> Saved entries
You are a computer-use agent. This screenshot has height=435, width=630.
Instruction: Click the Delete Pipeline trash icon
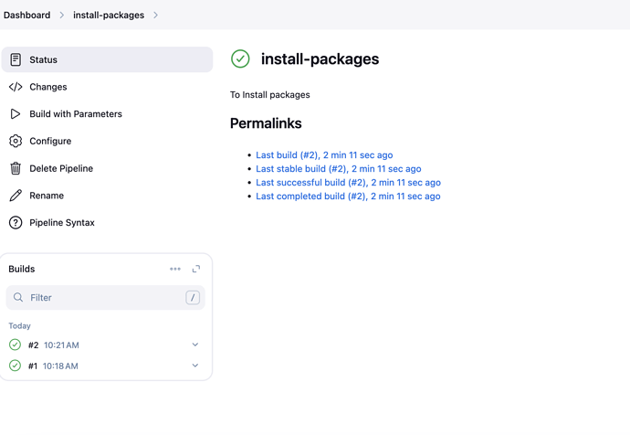click(16, 168)
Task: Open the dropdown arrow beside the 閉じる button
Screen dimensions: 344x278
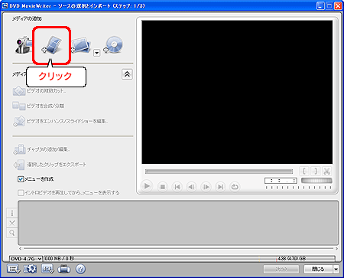Action: pos(336,269)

> Your objective
All of the records above should be returned exactly, though the pictures should not.

> Solved problem
You are a computer-use agent. This screenshot has height=435, width=630.
Instruction: Click the Delete Pipeline trash icon
click(16, 168)
Task: Open the dropdown arrow beside the 閉じる button
Screen dimensions: 344x278
Action: pos(336,269)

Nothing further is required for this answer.